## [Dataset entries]
* * * *

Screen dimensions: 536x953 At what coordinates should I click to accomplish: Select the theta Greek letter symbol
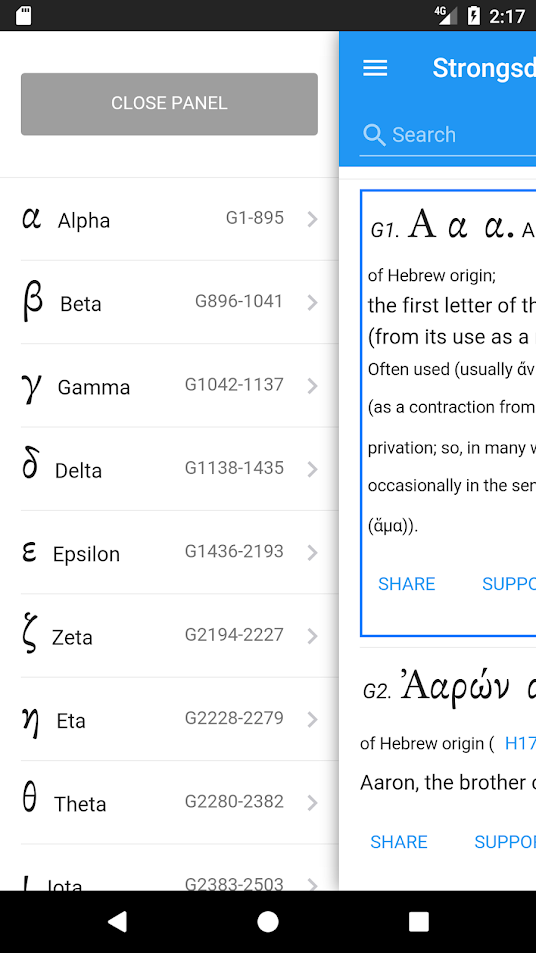click(x=29, y=799)
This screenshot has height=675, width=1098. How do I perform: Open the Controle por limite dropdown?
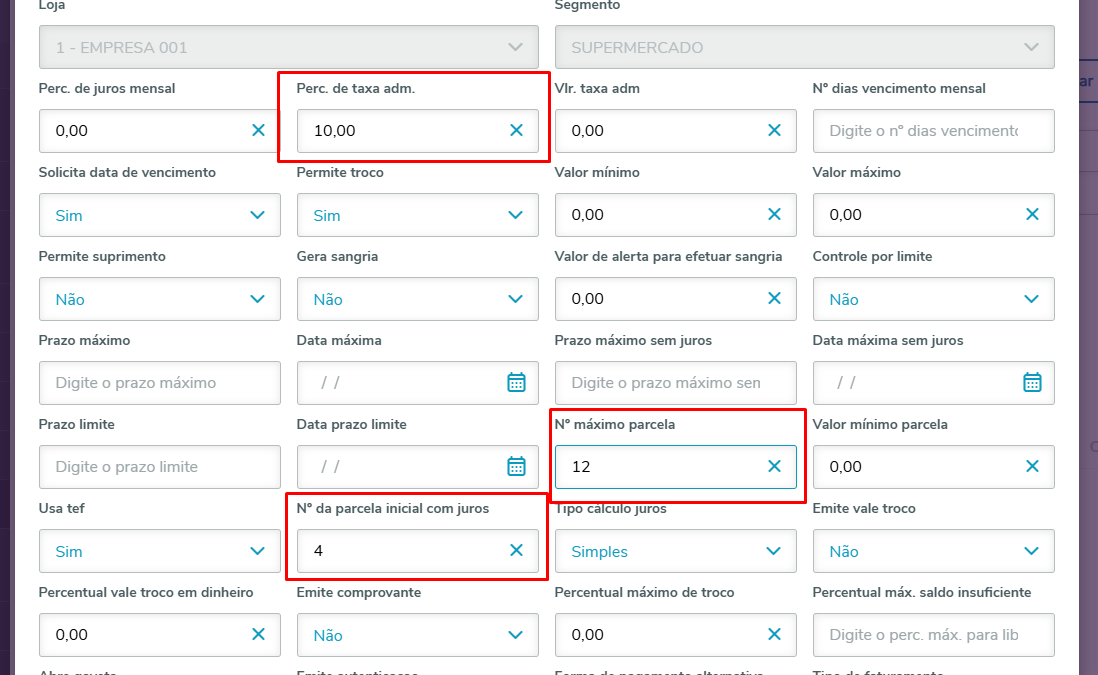(x=1032, y=299)
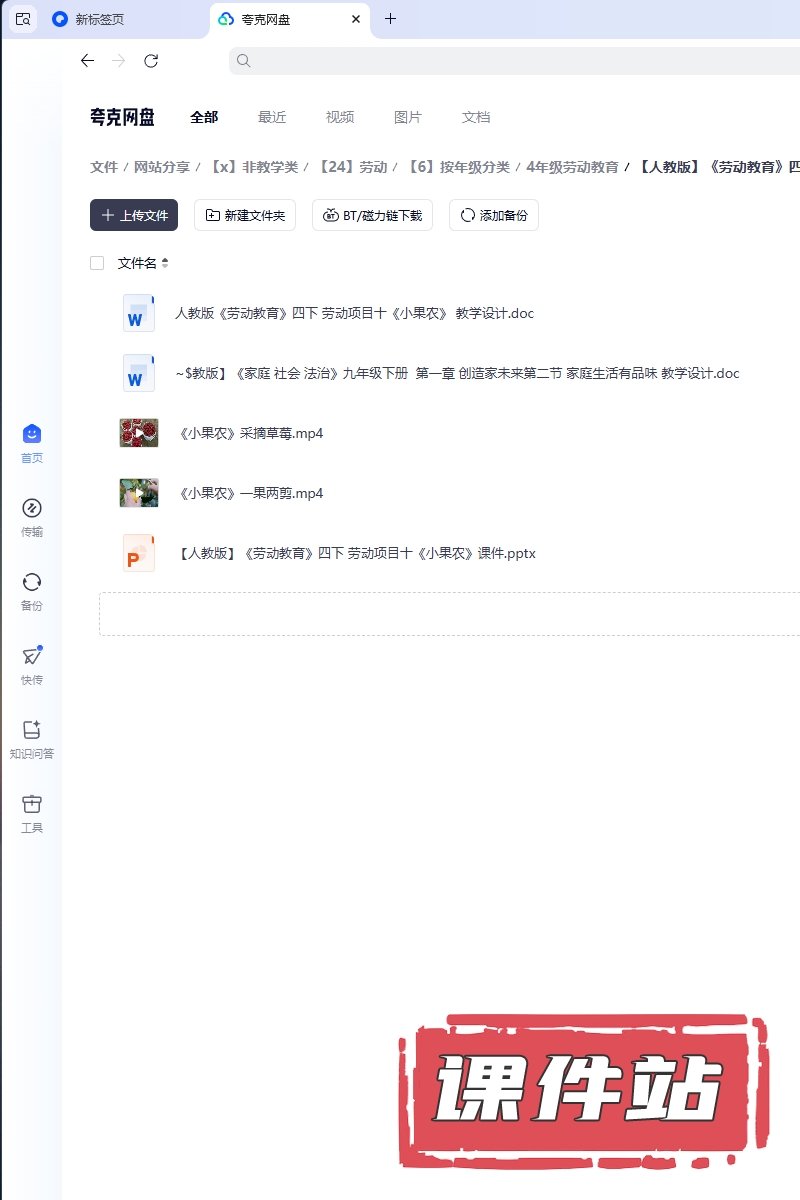Open a new browser tab with plus icon
Image resolution: width=800 pixels, height=1200 pixels.
[390, 19]
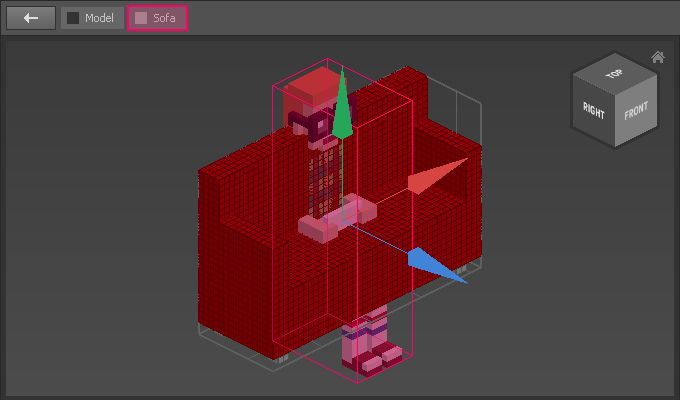This screenshot has height=400, width=680.
Task: Click the pink square icon beside Sofa
Action: point(141,18)
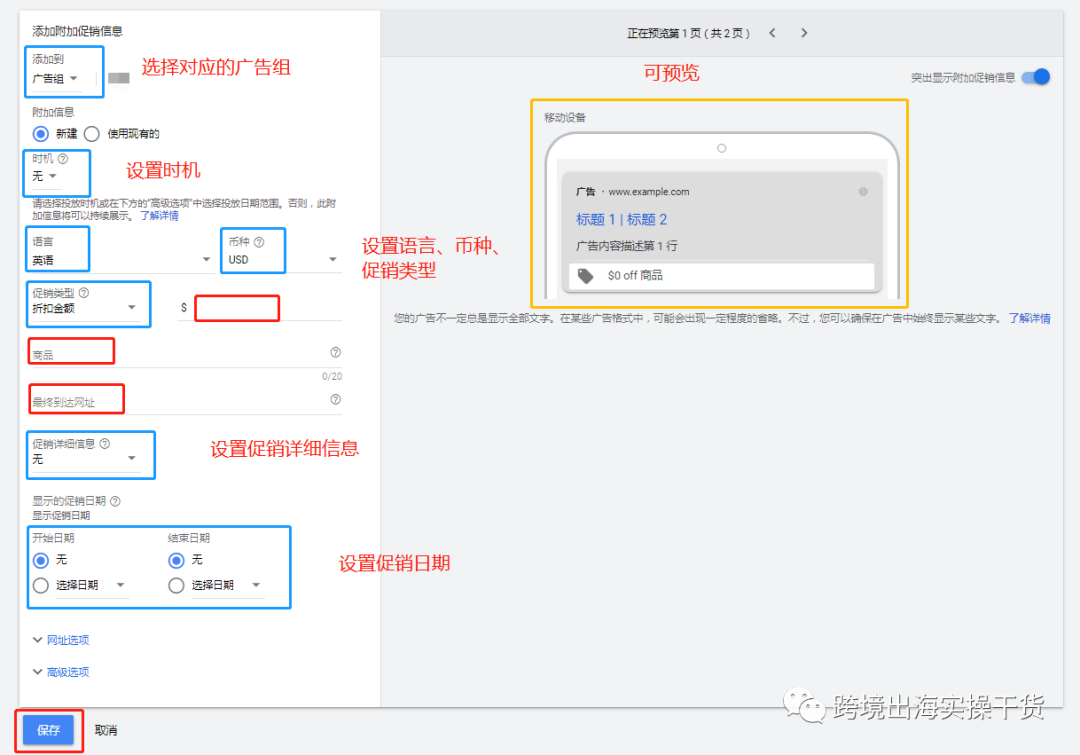Click the 时机 help icon

click(60, 160)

* * * *

## [EXERCISE REQUIREMENTS]
Could you retype all the entries exactly, skipping the pictures?

## [WRITTEN ANSWER]
Screen dimensions: 536x953 At what coordinates should I click to accomplish: Select the theta Greek letter symbol
click(x=29, y=799)
This screenshot has height=675, width=1098. How do I perform: Open the Controle por limite dropdown?
(x=1032, y=299)
Open a new browser tab with plus icon
Image resolution: width=800 pixels, height=1200 pixels.
[390, 19]
This screenshot has height=400, width=680.
Task: Click the pink square icon beside Sofa
Action: point(141,18)
Click the 时机 help icon

click(60, 160)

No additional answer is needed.